» PROBLEM TO SOLVE
Where the line containing "The height and width of the screenshot is (147, 241)." appears below, begin there and reproduce each line exactly through the last one, omitting pictures.

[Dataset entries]
- - - -

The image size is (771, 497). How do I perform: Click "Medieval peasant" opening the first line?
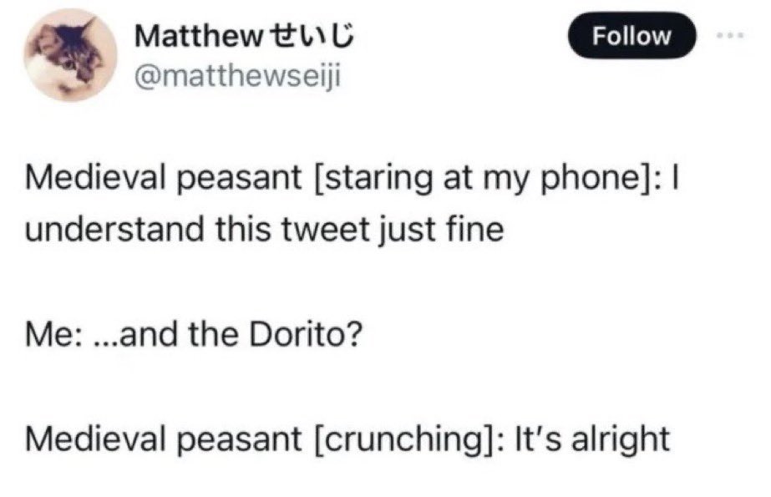[x=163, y=177]
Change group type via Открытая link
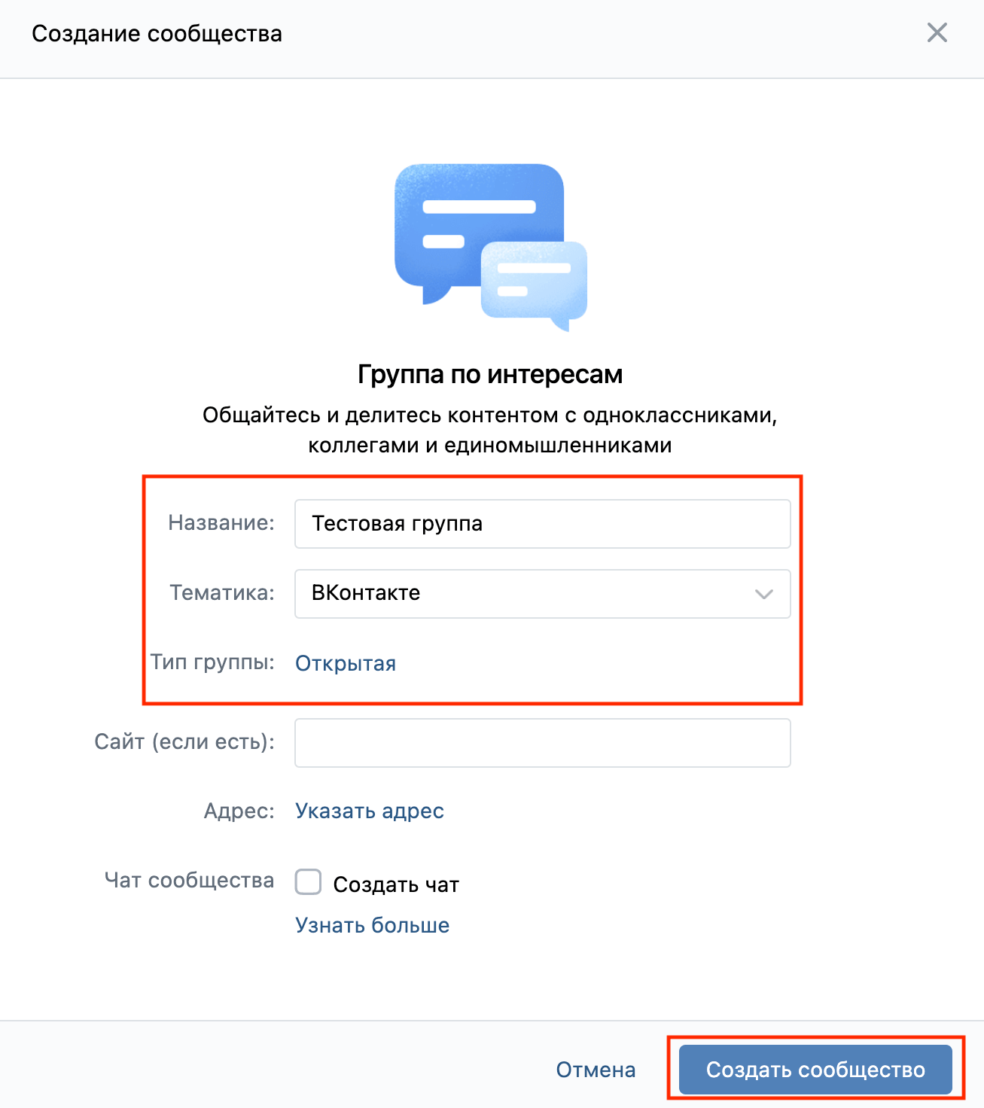 tap(346, 663)
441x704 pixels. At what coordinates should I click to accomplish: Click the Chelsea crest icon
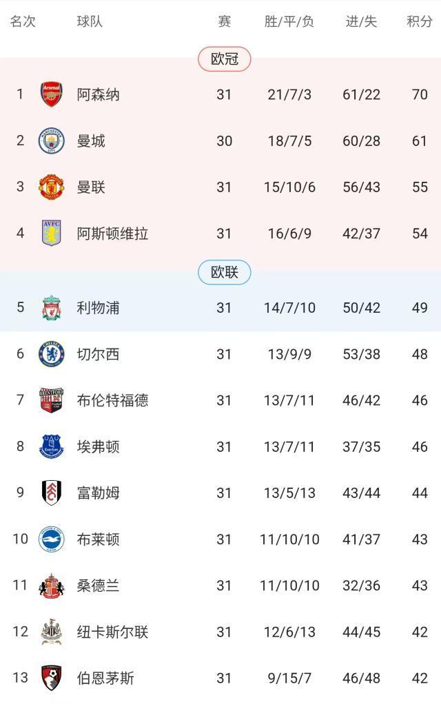point(52,354)
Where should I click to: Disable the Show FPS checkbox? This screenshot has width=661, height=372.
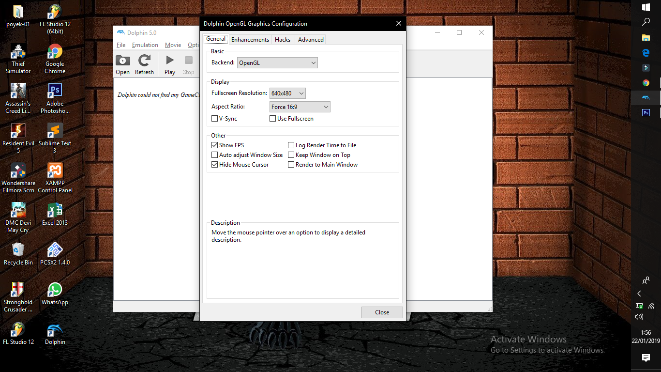coord(215,145)
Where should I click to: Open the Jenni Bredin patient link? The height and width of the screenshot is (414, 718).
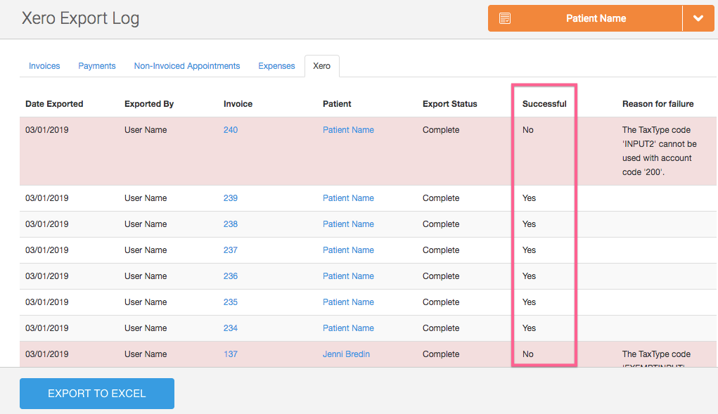pyautogui.click(x=346, y=354)

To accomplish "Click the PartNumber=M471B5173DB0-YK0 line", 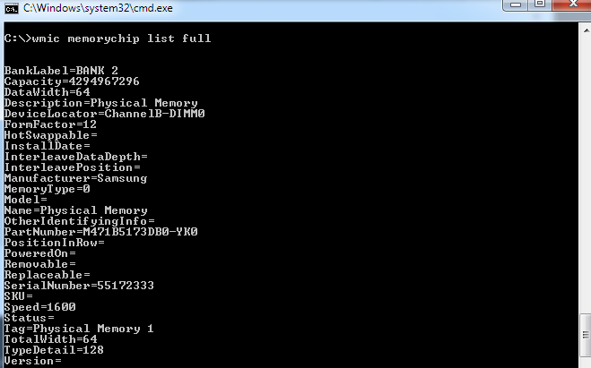I will (x=100, y=232).
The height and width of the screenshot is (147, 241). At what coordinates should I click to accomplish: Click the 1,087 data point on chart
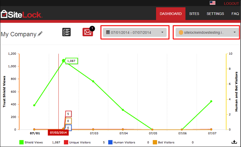coord(64,61)
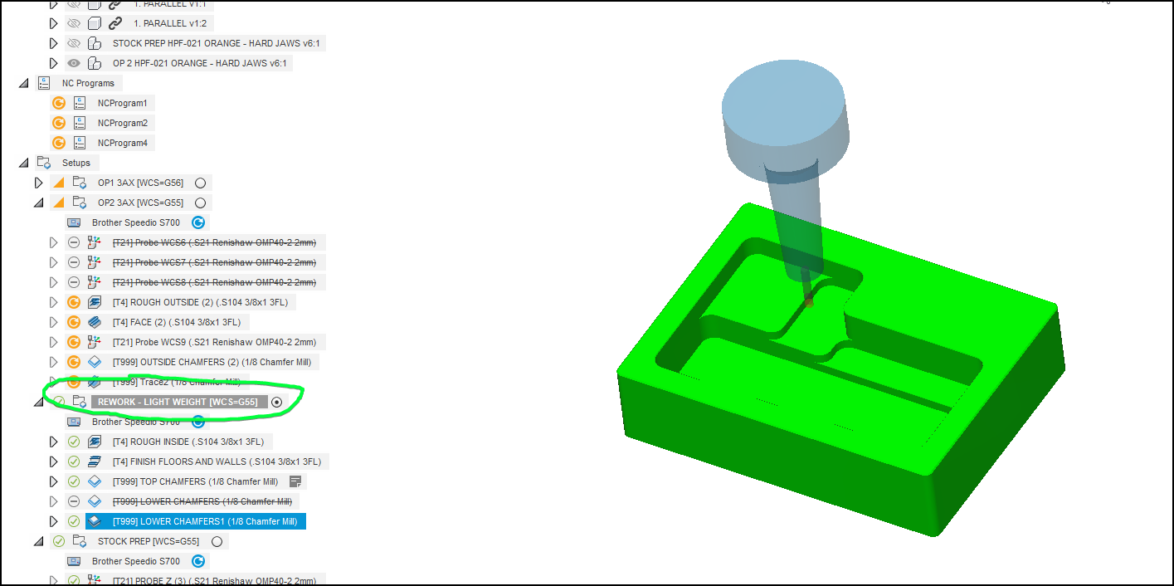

- - - -

» RESULT FOR THIS TASK
The height and width of the screenshot is (147, 241). At what coordinates should I click to accomplish: Click the 1,087 data point on chart
coord(64,61)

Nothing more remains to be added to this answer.